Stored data

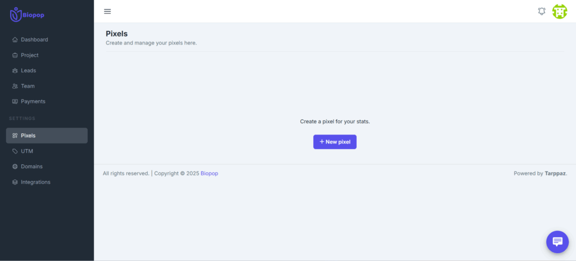The height and width of the screenshot is (261, 576).
Task: Select the UTM tag icon
Action: pyautogui.click(x=15, y=151)
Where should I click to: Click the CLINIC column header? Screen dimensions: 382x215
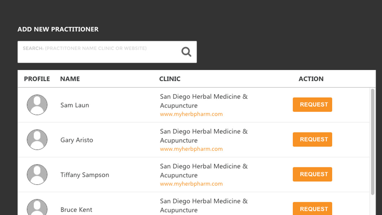(170, 79)
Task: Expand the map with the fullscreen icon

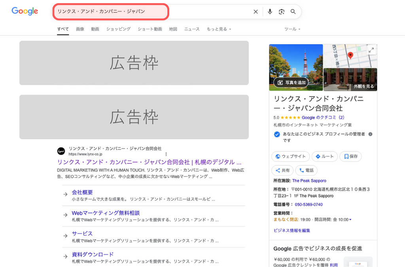Action: (371, 50)
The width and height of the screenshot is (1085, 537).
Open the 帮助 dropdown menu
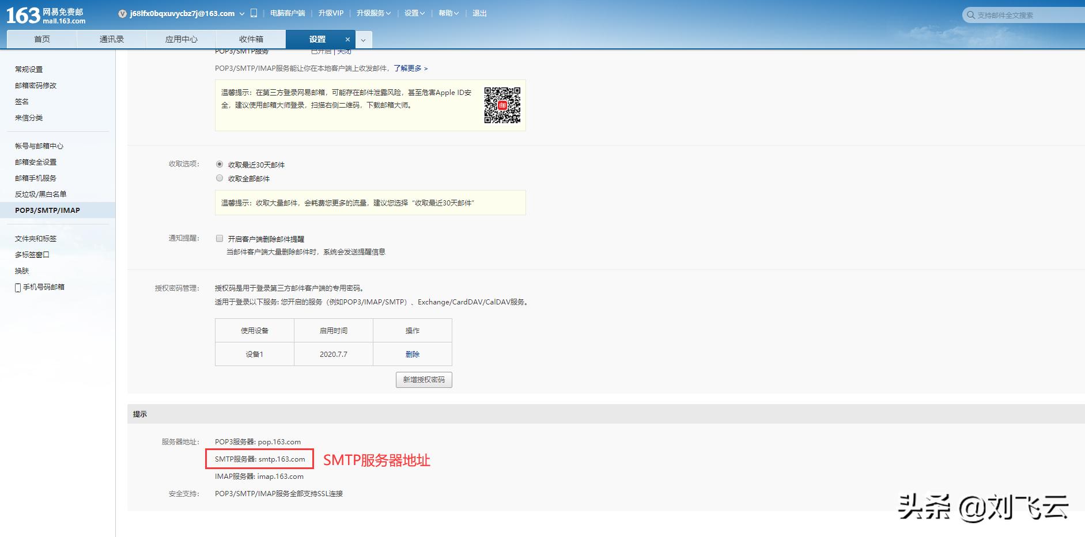click(x=448, y=13)
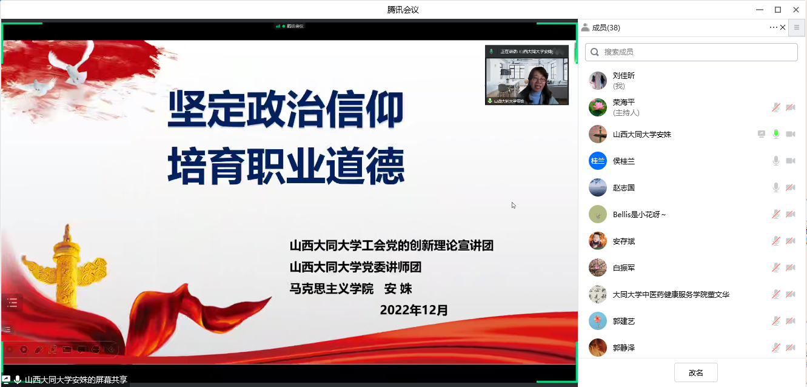Toggle 荣海平's muted microphone icon
The height and width of the screenshot is (387, 807).
[x=775, y=107]
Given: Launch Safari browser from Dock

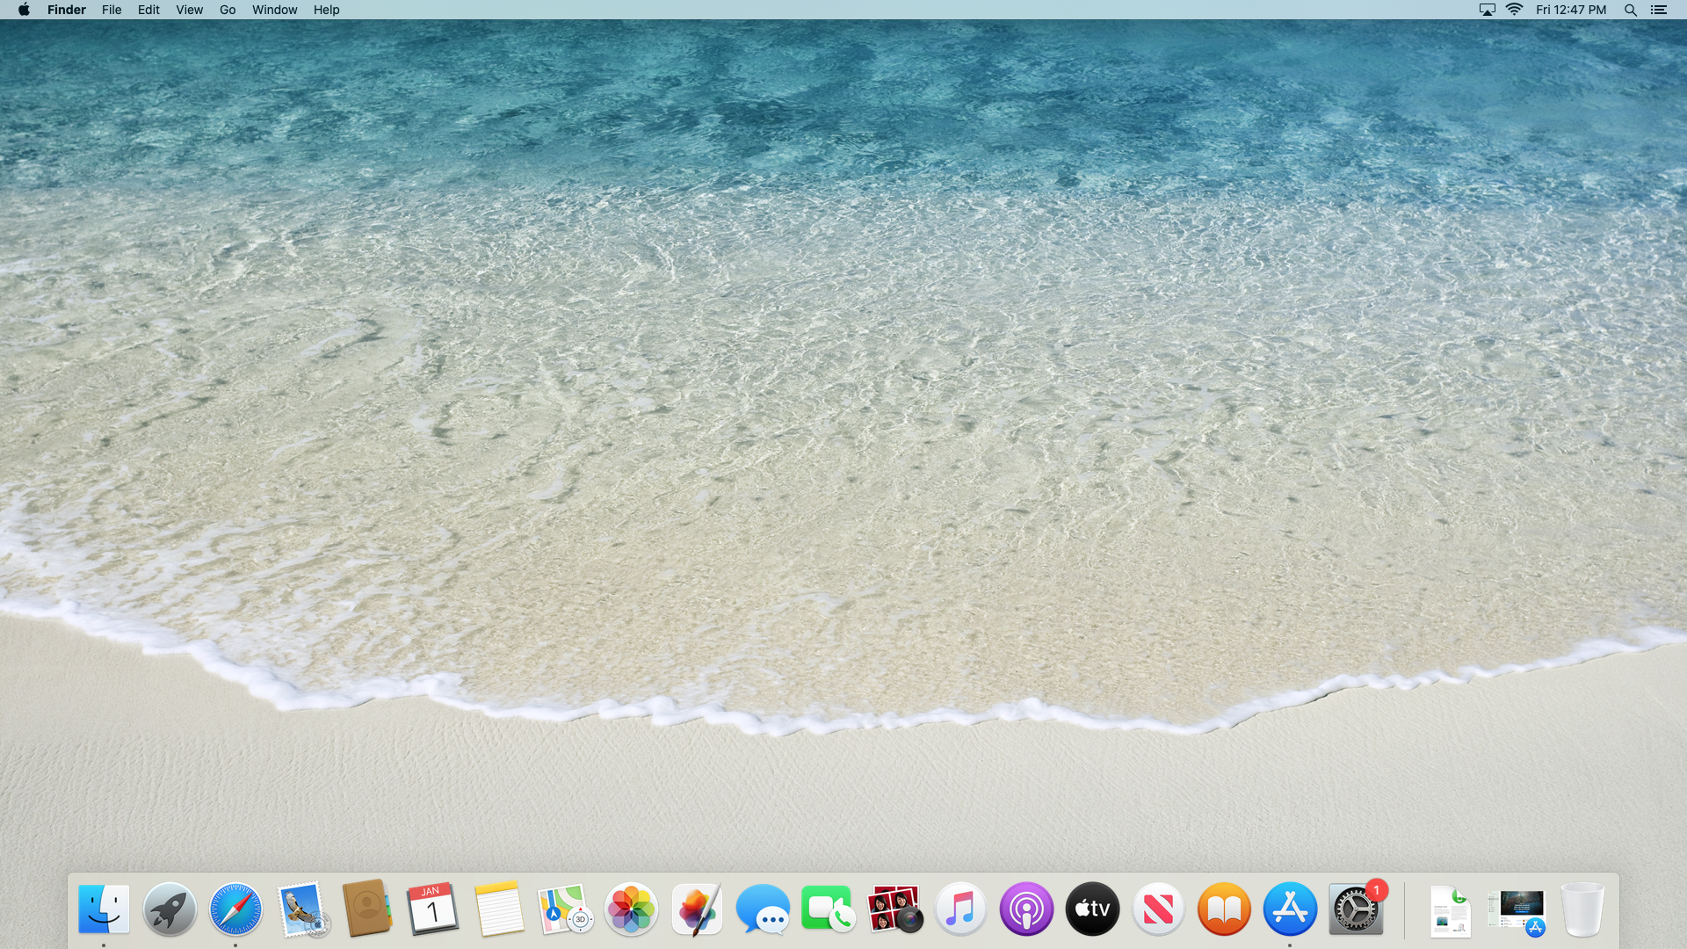Looking at the screenshot, I should 235,909.
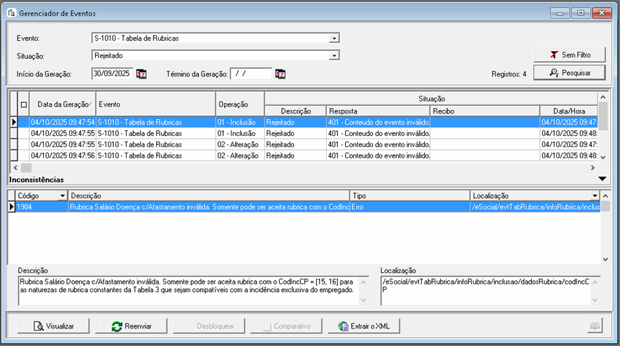Open calendar for Término da Geração date
The image size is (620, 346).
(281, 74)
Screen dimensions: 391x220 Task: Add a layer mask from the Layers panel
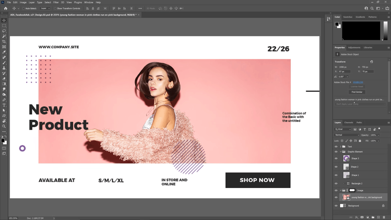click(362, 217)
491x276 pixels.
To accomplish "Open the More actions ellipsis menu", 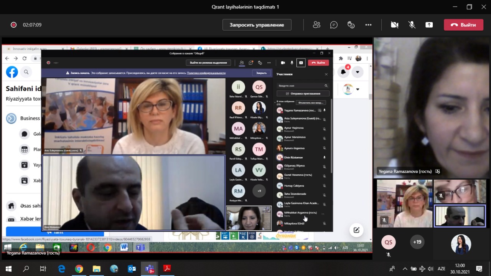I will coord(368,25).
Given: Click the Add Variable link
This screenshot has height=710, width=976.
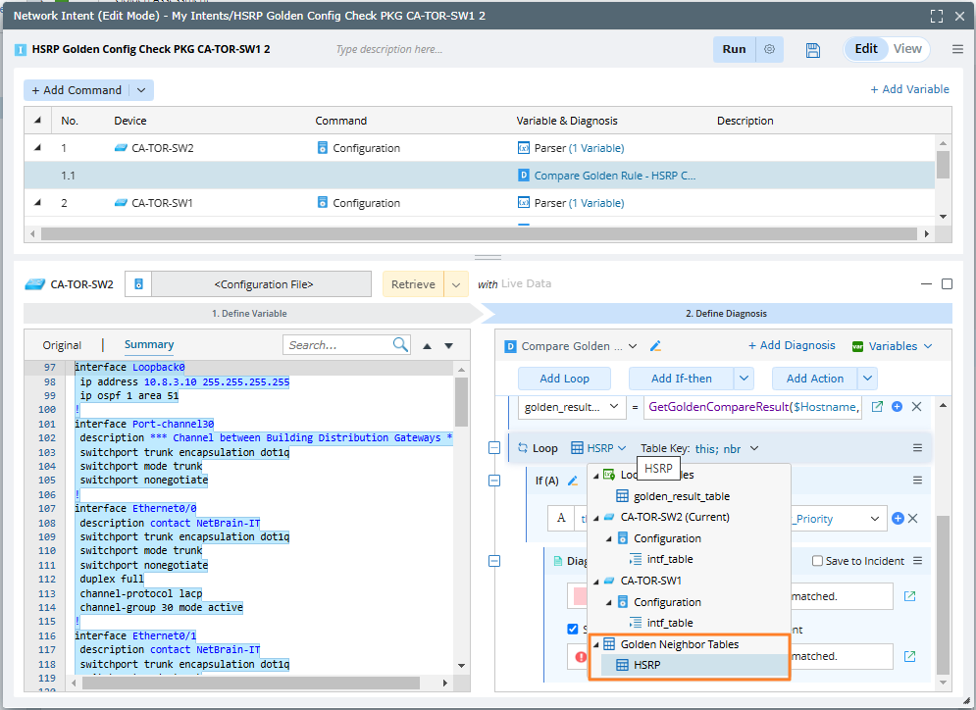Looking at the screenshot, I should pyautogui.click(x=909, y=89).
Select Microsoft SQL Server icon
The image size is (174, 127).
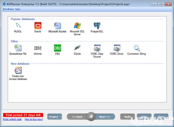[x=77, y=26]
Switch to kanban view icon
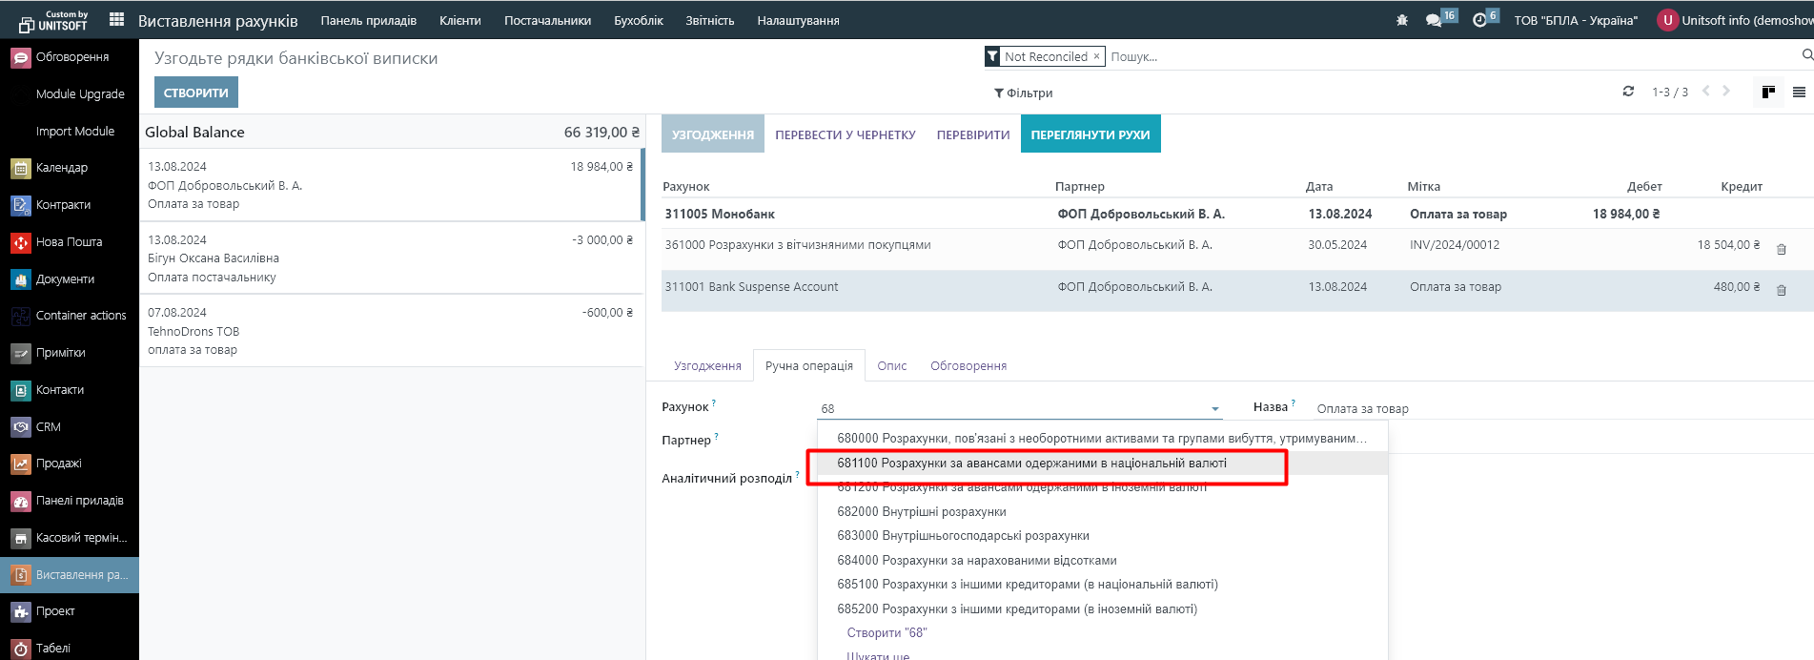Image resolution: width=1814 pixels, height=660 pixels. click(x=1768, y=93)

## WHAT TO PRODUCE
Turn the rows from the line containing "Given: Click the Add Variable link" through the end of the rows, both included, into a two-column CSV with the headers instruction and response, one row per request, with each value in a single quoted field and line breaks replaced by spaces. Leave the pictures out.

## FINISHED TASK
instruction,response
"Given: Click the Add Variable link This screenshot has height=710, width=976.","Looking at the screenshot, I should pyautogui.click(x=909, y=89)."
"Select Microsoft SQL Server icon The image size is (174, 127).","[x=77, y=26]"
"Switch to kanban view icon","Image resolution: width=1814 pixels, height=660 pixels. click(x=1768, y=93)"